EVENING WILL COME: A MONTHLY JOURNAL OF POETICS (ISSUE 6: June 2011)

Poetry & Politics Roundtable           (page 7)
with Joshua Clover, Chris Nealon, & Juliana Spahr

JULIANA [cont.]: I actually think, Joshua, that you get at what matters when you say that the goal might possibly be “to attack the dynamic that has isolated them” (them=poetry and movement). And then I turn into one of those crazy nuts that I often turn into. Because when I ask what has isolated them, I think, of a series of privatization (or should we say professionalizing?) gestures that define the genre in the US. The prize structure. The degree structure. The academic job structure. The grant structure. The literary criticism structure. The societies and the foundations. All things that I’m involved in and perpetuate daily. Here I am, yet again, talking about my guilt. Someone will shortly pop up and tell me if I felt this way I should quit my job, as if there was an outside to these systems, as if purity was an answer instead of analysis. And yet I confess I don’t know how to attack these dynamics yet.
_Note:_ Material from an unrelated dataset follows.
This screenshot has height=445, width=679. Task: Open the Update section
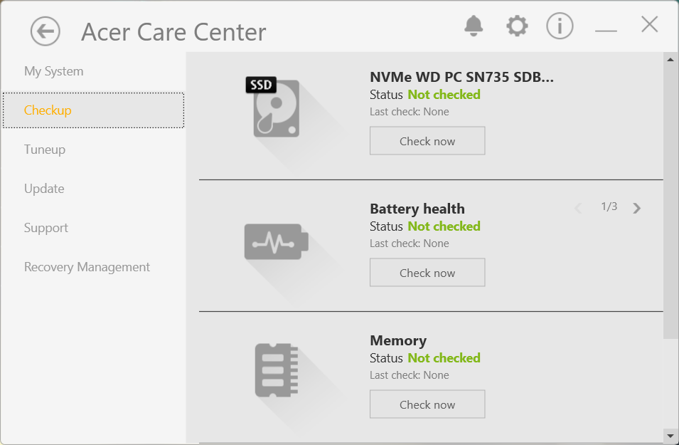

CHRIS: It’s funny, but maybe because I’m gay and grew up Catholic, I’ve maxed out on guilt as a political emotion. From about the age of 18 on I tried it out again and again as a motivation, and it never led me—it has never led me—to either poetry or activism. Certainly every day I feel complicit in various kinds of “wrong life.” And that sense of complicity is deeply and necessarily locating. But I think that if I’m ever going to be of use to anyone who needs my solidarity, if I’m going to be able to keep open the avenues of potential connection that make, say, being a city-dweller worth it, then I need to focus on where the opportunities are to be connected to people politically, rather than re-activate the guilt I gather we’re all so good at feeling. I’m mostly thinking about politics here, not poetry, but I couldn’t write poems if I felt guilty all the time—partly because, if I adopted that mind-set, one of the many things I’d feel guilty about is being a poet! The emotions that get me writing—that I hope will keep me writing—are anger; admiration; joy; relief (that it’s not game-over—not yet—); and love. Those give me courage; you two give me courage. And courage is the joint between the poems and the movement.